# [Stated problem]
Answer these from the Harpoon passage below:
(a) On which vessels was Harpoon put?
(b) Why did the Soviets trail the carriers during the Cold War?
(c) What vulnerability does the decreased importance of individual platforms reduce?

# [Document passage]
┄┄┄┄┄┄┄┄┄┄
With Harpoon we gained a missile that could be--and was--put on all our surface ships and submarines. We reduced the critical importance of our best platform--the carrier--and distributed our offensive power throughout the fleet (and in the air with air-launched missiles). Our enemies could no longer hope to cripple our offensive power with a dozen large missiles striking our carriers. The Soviets trailed our carriers during the Cold War so they could try to decapitate us. But this is no longer possible since our carriers aren't the sole source of offensive power.
As the Navy works on network-centric warfare, the ability to mass effect both offensively and defensively from widely scattered platforms, the importance of individual platforms is decreased even more. This reduces our vulnerability to the loss of individual platforms. Other assets can fill in the hole seamlessly and our Navy's targets will never know that a missile from a different platform destroyed it. It will be an irrelevant detail.
┄┄┄┄┄┄┄┄┄┄
# [Supplied information]
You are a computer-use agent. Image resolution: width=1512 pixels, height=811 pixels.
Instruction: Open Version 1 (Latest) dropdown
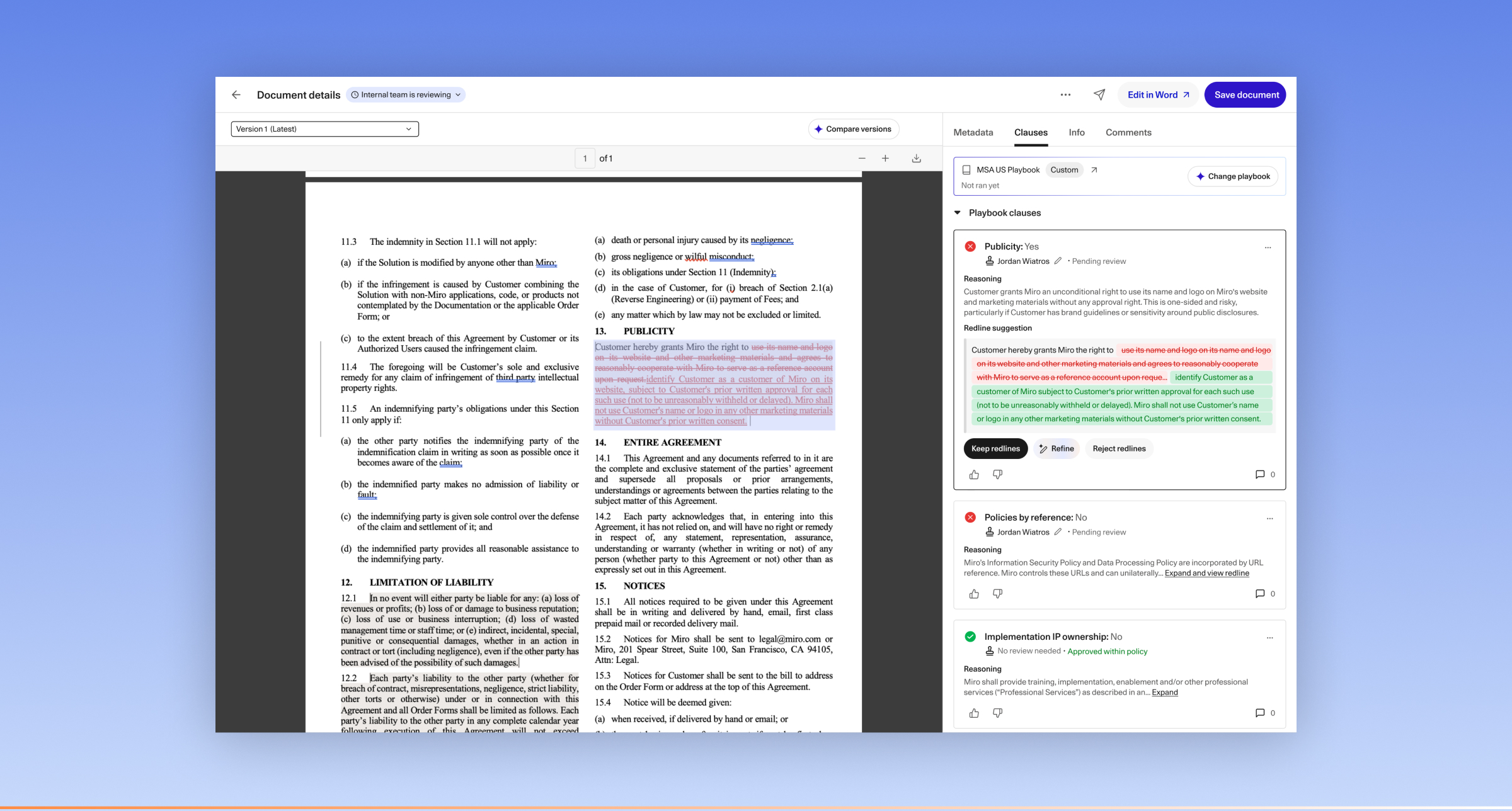coord(324,129)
┄┄┄┄┄┄┄┄┄┄
# [Result of this exercise]
(a) On all the surface ships and submarines.
(b) So they could try to decapitate the Navy.
(c) Vulnerability to the loss of individual platforms.